Seulement voilà, dans la zone de ce chantier estimé à 122 millions d’euros se trouve l’étang des Fonceaux, qu’il faut donc ensevelir pour permettre l’acheminement des camions au site. Les travaux de construction du port devraient démarrer à partir de 2020. Depuis plusieurs dizaines d’années, une association de pêche achéroise avait fait de ce plan d’eau son repère. En 2016, la centaine de pêcheurs a été priée de quitter les cabanes et les sept ha d’eau.

Au fil des années de pratique, cette passion de la pêche avait poussé les membres de l’association à investir dans l’achat de poissons pour garnir la population naturelle déjà présente dans l’étang. « Un vrai pêcheur ne pêche pas son poisson pour le manger, tout le monde ici rejetait son poisson, rapporte Mario Verlay, représentant de l’ancienne association.

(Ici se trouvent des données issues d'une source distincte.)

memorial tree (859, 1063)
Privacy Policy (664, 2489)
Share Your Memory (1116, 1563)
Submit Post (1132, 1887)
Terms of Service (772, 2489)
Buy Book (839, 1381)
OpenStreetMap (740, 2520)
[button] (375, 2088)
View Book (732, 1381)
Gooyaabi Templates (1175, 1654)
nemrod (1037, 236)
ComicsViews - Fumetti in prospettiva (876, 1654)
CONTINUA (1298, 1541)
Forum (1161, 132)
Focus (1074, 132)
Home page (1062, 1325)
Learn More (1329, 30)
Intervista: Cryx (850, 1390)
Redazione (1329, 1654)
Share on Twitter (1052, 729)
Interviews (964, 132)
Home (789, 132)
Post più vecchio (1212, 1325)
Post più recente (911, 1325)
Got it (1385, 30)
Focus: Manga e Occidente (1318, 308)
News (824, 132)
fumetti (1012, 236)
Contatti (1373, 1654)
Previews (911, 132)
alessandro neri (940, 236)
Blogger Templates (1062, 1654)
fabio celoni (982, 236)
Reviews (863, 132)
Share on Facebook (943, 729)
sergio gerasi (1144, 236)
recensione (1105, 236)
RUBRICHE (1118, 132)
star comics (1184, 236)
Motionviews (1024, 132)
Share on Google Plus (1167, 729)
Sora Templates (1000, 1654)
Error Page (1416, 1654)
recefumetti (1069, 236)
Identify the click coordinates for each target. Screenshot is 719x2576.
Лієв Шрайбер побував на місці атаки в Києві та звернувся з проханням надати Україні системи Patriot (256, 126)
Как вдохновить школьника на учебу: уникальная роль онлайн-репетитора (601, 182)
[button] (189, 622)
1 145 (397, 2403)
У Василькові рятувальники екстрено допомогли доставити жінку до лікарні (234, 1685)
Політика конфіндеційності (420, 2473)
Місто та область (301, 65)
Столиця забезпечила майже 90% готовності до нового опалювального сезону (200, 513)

Ce qui fait qu’aujourd’hui encore, il y a des milliers de poissons dans l’étang, qui vont se faire ensevelir sous la terre. » Il y a deux ans, au moment où les pêcheurs avaient dû plier bagages, Marc Honoré (DVD), le maire d’Achères, cherchait des solutions pour déplacer les poissons. La mairie d’Achères est en effet propriétaire de cet étang depuis le 23 décembre 2014. « L’objectif est de savoir comment on va enlever correctement l’ensemble des poissons présents dans l’étang, pour cela, on va travailler avec le carrier GSM et les pêcheurs », avait-il répondu à La Gazette en Yvelines.

Mais les travaux de remblaiement avancent, l’étang des Fonceaux se réduit comme peau de chagrin, et les pêcheurs n’ont jamais été contactés au sujet du déplacement de leurs poissons. Ces derniers s’entassent désormais dans le tout petit plan d’eau restant, auquel plus aucun pêcheur n’a accès. « Il y en a pour 47 500 euros minimum de poissons achetés par l’association là-dedans, regrette Mario Verlay, factures en mains. Il y avait des carpes cuir de plus de 100 ans, des magnifiques carpes koï devenues immenses, ou encore de l’esturgeon. »

L’ex-membre de l’association de pêche maintenant dissoute n’attend pas de dédommagement mais souhaite la survie des poissons : « Ce sont tout de même des êtres vivants qui, pour la plupart, valent de l’argent et méritent mieux que de finir ensevelis. » Contactée, la mairie d’Achères n’a pu commenter l’information dans les délais impartis à publication.